§ **Action item**:
A single figure is expected: how many lines of the data that follows contain the word "computer".

§ **Data in this exercise**:

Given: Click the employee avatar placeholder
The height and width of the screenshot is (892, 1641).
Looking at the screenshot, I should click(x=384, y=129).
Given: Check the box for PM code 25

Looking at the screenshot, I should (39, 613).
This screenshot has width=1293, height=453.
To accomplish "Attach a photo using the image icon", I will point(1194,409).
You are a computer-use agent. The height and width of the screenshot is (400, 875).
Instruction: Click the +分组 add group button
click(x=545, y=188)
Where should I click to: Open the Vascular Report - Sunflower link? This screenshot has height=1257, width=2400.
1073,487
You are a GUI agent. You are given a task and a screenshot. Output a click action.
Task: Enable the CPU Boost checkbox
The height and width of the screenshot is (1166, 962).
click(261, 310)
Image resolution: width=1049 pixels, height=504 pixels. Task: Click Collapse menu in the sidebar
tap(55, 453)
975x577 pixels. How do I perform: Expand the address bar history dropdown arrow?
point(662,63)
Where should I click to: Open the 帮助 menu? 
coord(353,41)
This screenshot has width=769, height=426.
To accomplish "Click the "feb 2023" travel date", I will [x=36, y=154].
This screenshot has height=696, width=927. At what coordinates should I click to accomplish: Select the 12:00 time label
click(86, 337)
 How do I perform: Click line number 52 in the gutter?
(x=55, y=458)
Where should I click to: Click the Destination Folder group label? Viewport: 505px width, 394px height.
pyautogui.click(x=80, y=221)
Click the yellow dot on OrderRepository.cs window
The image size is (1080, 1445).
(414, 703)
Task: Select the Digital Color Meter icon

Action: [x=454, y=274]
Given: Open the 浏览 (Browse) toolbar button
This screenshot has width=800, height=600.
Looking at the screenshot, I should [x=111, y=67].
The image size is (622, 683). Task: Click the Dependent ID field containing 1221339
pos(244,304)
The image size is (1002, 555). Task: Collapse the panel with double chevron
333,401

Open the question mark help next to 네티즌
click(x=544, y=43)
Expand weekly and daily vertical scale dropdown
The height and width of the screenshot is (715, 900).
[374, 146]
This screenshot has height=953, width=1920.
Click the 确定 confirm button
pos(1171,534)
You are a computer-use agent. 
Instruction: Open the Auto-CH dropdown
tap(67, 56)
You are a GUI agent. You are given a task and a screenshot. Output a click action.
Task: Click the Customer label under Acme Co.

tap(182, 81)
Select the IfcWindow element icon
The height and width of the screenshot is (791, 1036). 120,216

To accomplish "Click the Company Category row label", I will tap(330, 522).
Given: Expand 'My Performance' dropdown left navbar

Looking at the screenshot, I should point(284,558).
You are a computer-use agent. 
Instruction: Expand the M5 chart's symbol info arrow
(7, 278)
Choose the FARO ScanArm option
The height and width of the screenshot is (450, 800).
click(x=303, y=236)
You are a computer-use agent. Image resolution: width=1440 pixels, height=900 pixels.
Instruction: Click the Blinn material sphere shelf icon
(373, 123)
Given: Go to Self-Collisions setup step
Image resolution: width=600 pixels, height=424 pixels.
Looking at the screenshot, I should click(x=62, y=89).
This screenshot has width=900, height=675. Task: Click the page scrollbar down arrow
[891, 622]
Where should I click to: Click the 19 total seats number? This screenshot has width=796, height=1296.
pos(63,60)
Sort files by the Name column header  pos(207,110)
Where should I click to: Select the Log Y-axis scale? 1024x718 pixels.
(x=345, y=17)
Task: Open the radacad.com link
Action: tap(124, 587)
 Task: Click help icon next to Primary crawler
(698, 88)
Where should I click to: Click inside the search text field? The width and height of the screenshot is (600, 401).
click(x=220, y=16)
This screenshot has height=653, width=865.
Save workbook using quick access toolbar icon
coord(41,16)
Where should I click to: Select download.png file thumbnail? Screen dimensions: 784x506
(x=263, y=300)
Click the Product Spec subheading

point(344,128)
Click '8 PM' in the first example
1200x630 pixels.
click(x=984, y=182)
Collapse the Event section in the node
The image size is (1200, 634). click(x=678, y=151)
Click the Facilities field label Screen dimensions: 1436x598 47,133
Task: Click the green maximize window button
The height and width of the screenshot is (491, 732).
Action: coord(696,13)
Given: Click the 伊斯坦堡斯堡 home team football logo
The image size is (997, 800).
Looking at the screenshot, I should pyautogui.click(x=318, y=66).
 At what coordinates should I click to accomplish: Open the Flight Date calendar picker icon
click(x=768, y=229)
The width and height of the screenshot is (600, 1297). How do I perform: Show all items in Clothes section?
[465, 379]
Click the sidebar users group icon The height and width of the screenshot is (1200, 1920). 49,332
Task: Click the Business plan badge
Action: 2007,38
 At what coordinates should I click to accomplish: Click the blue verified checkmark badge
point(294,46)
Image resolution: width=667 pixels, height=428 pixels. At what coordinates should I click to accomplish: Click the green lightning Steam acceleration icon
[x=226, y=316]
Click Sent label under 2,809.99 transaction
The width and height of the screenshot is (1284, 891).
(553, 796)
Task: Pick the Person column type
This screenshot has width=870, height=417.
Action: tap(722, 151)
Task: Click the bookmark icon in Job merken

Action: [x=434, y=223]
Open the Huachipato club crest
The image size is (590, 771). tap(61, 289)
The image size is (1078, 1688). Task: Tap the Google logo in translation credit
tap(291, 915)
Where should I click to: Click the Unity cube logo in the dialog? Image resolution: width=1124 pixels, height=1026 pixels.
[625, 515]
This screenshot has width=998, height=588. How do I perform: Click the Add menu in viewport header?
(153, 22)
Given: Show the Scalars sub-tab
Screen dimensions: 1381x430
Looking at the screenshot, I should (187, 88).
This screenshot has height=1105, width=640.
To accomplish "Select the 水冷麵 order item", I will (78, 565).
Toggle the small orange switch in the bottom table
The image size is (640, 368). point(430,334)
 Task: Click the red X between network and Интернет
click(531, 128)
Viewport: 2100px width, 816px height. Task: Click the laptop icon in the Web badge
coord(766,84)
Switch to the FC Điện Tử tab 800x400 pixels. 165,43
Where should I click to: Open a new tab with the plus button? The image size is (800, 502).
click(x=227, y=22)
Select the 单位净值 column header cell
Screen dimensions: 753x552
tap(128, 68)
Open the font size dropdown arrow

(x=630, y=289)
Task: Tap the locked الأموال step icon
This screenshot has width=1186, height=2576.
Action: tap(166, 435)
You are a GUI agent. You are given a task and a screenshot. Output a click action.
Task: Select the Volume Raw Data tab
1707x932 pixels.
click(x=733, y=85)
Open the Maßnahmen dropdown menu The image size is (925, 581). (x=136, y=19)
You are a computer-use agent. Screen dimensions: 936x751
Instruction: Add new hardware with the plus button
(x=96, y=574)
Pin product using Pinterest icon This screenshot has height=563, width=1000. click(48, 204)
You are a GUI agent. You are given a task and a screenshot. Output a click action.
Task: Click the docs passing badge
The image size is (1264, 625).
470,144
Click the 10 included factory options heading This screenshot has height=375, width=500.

§ **Written solution**:
5